Four children aged 13 to one from the Chukiki indigenous community (Colombia) survived alone for forty days in the Amazon jungle after their plane crashed on May 1. They were finally found alive on June 9, just 5 km from the accident site, when 100 soldiers had been looking for them for a month. A surprising element that their 55-year-old grandmother explains to our colleagues from Parisian : the children would have been afraid of being found by their violent stepfather.
“The truth is that the children hid. Lesly (the eldest) was scared that Ranoque, her stepfather, would find her. He is an extremely violent man, he beat his mother in front of the children,” Fatima told the daily. In her testimony, she reports a violent episode that occurred shortly before the crash: the man allegedly threw himself on the mother of the children with a machete, and injured her in the neck. He also allegedly attempted to sexually abuse Lesly.
The fear of a trap
However, it is the little girl who took care of her siblings’ survival in the jungle, the mother having been killed in the plane crash. “On board, she found 5 kg of cassava flour. In the forest, she picked juicy fruits,” explained Fatima. The 13-year-old was “raised like a real native” by her grandmother and learned to recognize good fruit, or how to use palm fronds to build shelter.

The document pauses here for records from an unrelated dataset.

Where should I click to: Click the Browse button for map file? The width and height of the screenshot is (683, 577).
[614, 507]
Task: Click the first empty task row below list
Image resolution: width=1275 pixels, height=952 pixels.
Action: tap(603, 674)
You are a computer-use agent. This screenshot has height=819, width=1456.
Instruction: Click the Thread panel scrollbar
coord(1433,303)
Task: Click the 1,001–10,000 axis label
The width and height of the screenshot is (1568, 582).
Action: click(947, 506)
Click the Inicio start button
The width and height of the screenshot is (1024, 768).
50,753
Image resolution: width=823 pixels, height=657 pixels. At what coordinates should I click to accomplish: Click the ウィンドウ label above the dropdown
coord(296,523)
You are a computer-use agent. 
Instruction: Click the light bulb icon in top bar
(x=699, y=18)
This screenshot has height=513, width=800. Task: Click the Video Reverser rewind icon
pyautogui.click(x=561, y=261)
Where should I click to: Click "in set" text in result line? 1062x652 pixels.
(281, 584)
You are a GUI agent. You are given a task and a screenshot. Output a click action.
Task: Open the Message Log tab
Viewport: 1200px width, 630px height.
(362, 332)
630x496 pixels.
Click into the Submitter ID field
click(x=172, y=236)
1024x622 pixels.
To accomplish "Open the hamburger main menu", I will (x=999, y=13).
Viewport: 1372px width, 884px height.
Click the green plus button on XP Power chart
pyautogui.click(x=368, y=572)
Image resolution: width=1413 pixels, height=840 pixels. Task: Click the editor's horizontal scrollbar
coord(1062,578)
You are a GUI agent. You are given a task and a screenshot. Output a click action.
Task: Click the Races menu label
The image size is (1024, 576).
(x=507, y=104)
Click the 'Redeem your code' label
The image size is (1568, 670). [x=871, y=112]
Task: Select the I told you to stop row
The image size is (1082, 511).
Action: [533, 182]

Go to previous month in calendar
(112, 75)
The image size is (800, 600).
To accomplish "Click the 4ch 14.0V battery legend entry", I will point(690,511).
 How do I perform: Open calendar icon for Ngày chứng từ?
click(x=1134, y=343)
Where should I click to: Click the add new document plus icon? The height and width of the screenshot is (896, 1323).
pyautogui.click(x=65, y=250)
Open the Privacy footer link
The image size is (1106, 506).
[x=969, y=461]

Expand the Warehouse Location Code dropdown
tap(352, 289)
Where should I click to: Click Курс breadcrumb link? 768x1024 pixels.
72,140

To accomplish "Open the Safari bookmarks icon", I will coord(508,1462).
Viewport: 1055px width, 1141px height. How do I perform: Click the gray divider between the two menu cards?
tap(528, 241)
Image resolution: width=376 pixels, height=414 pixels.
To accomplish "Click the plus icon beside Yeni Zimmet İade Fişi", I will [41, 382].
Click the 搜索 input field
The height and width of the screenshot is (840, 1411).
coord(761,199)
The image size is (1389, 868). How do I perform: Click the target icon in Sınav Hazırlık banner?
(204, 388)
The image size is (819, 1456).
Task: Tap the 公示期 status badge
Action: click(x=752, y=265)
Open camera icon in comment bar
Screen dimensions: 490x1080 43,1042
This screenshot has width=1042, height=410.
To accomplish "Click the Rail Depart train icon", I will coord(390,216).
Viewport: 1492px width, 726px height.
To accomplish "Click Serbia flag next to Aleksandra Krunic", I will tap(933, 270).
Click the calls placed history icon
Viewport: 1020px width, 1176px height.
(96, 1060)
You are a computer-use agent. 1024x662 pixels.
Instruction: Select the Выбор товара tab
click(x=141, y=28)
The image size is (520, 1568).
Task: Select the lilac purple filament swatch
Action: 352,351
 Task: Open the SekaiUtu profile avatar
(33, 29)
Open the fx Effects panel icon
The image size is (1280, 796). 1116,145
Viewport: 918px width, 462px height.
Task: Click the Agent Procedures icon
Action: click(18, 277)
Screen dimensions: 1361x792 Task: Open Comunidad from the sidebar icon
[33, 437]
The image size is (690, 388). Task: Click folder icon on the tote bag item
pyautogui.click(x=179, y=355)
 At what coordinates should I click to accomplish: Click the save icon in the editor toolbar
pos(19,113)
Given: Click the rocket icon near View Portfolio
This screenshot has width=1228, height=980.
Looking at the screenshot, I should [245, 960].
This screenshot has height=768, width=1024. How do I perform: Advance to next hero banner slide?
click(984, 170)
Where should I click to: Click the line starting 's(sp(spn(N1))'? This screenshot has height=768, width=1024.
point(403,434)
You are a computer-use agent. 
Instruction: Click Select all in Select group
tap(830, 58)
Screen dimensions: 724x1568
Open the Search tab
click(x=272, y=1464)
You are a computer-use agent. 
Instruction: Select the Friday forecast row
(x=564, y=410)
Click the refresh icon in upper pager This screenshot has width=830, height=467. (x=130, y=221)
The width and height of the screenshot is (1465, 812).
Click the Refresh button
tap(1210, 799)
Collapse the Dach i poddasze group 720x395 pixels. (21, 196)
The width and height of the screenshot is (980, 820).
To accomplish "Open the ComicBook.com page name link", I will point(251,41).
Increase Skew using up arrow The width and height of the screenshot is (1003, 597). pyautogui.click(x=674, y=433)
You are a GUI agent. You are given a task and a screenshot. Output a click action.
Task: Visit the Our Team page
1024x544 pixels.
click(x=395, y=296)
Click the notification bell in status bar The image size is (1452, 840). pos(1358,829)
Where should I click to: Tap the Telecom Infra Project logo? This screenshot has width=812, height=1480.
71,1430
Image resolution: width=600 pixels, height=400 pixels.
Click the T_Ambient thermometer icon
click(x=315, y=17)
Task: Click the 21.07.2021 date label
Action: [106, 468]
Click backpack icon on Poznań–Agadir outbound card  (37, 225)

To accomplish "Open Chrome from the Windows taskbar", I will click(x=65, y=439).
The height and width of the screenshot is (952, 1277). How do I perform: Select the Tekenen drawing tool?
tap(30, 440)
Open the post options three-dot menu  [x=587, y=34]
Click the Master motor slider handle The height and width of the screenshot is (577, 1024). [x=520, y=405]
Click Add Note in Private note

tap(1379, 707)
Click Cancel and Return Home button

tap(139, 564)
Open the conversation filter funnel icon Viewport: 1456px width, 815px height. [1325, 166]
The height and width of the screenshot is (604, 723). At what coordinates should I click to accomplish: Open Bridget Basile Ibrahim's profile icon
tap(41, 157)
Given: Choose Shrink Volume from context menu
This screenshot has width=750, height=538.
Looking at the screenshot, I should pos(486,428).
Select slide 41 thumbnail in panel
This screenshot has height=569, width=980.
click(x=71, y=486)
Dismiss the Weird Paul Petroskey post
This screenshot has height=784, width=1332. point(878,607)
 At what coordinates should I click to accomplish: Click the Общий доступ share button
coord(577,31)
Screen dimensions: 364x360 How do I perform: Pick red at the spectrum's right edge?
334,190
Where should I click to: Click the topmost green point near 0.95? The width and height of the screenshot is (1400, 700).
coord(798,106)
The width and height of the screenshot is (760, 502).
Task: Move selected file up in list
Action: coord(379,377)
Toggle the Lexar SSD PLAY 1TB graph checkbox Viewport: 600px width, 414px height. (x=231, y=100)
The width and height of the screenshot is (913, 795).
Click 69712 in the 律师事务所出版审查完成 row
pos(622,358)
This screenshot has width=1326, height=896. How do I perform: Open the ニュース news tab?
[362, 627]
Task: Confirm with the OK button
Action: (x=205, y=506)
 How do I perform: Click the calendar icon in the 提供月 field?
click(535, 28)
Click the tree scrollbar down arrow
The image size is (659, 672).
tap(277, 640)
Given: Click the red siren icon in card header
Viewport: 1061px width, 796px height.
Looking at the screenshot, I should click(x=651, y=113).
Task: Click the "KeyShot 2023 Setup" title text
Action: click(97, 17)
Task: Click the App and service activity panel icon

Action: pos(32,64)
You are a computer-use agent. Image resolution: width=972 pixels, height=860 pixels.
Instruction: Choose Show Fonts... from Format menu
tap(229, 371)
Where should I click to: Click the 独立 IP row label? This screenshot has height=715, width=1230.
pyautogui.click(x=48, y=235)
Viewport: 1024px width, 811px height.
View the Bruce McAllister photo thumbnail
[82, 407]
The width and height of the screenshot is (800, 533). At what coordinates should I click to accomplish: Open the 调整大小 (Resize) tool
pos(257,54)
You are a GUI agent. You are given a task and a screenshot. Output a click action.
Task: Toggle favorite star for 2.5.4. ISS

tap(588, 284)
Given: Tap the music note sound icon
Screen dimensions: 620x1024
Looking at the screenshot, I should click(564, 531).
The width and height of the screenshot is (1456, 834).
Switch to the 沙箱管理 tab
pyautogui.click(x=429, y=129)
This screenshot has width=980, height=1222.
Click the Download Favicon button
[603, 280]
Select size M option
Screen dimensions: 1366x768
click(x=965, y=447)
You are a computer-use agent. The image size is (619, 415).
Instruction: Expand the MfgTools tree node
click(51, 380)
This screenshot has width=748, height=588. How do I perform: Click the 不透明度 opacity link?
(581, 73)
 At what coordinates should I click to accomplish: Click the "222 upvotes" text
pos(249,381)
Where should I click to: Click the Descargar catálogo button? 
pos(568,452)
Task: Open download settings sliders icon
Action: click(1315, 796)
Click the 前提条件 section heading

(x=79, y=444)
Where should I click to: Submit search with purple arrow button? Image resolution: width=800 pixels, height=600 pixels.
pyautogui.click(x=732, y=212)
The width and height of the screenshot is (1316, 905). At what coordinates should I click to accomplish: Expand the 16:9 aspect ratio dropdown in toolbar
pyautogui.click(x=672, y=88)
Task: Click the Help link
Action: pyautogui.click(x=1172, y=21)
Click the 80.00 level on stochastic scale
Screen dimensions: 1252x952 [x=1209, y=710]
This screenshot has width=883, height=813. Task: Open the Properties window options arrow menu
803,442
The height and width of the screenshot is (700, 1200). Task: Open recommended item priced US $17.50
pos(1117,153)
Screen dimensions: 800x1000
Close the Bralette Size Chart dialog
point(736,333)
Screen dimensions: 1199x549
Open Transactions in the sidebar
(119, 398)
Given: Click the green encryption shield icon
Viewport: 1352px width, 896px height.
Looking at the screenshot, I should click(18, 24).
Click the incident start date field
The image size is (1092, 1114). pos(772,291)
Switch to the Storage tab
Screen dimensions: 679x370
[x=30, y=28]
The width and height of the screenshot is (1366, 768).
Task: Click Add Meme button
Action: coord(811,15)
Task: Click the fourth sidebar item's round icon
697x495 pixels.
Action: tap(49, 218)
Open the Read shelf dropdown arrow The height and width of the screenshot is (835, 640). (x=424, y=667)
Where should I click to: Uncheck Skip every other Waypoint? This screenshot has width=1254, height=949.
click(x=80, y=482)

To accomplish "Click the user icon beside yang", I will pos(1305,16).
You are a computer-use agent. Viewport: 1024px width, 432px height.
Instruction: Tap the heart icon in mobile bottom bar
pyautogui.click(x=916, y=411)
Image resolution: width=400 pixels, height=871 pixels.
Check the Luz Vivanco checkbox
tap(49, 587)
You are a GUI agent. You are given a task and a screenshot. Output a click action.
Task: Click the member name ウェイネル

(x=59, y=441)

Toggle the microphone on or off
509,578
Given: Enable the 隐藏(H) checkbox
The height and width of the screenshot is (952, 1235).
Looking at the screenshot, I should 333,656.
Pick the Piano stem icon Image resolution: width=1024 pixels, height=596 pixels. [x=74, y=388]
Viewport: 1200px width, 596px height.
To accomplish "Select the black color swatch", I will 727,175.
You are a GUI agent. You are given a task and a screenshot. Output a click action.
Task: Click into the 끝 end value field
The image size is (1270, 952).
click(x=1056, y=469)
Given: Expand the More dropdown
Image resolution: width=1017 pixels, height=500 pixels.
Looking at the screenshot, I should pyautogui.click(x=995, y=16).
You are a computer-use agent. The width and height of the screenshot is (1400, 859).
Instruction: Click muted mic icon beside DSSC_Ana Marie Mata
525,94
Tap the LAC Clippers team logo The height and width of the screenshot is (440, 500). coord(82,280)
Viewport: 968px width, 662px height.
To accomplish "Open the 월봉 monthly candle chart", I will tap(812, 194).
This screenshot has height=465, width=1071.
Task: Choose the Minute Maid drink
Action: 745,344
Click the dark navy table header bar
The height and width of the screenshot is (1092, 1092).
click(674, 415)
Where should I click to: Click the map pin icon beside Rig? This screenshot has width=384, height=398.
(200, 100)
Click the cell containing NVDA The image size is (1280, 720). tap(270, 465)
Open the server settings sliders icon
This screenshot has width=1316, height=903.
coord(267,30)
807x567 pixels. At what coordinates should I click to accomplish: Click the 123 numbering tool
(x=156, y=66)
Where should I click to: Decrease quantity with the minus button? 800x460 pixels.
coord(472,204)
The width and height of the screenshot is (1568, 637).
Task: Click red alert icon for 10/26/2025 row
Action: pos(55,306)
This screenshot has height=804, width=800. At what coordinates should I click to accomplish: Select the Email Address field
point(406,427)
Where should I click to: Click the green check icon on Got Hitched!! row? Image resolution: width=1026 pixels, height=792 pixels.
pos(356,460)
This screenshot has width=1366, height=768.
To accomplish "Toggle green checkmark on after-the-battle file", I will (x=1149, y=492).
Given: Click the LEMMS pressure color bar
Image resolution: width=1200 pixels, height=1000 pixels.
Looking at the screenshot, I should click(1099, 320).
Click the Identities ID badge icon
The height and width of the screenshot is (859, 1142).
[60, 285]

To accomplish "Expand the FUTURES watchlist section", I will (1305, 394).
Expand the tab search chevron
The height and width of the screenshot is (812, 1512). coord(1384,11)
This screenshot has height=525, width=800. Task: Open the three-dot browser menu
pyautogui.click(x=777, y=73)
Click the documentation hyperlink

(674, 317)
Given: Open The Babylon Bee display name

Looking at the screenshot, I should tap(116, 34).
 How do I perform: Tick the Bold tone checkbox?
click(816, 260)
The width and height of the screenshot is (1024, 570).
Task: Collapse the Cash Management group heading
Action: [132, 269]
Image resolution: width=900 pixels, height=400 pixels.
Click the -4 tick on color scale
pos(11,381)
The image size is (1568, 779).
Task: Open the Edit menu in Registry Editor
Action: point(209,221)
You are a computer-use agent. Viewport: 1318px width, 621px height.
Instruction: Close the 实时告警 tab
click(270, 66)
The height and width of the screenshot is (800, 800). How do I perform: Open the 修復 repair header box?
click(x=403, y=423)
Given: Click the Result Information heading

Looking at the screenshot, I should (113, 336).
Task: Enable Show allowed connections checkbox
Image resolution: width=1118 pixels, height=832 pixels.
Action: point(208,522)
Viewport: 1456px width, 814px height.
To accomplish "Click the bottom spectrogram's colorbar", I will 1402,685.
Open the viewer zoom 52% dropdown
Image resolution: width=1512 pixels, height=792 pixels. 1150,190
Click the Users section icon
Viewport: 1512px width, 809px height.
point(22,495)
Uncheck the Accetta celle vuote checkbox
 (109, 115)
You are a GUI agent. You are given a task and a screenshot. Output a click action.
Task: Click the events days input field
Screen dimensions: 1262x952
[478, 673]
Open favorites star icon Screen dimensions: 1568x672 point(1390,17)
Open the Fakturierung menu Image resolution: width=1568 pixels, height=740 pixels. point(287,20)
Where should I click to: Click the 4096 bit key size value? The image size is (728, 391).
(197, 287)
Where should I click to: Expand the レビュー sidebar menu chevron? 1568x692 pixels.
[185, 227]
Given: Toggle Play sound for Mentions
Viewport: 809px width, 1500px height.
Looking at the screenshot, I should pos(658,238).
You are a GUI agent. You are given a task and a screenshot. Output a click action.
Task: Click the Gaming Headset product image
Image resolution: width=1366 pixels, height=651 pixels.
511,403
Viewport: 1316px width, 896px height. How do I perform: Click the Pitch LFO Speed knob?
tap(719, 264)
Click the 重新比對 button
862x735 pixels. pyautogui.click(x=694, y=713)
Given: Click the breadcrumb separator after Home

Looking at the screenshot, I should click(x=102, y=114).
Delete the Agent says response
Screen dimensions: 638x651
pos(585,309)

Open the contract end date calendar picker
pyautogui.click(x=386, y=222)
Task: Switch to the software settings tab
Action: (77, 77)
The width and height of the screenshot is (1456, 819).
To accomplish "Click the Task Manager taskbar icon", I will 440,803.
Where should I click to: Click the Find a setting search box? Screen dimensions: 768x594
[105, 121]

During the research, the eldest would therefore have been very suspicious. “In the forest, the planes of the soldiers who were looking for them broadcast a message that I had recorded using a loudspeaker. (…) But Lesly thought it was a trap set by her stepfather,” said the grandmother. Finally, after forty days, the eldest agreed to introduce herself to the Murui, an indigenous community that was looking for the children. With the death of her daughter, Fatima wishes to obtain sole custody of the four children to protect them from the stepfather.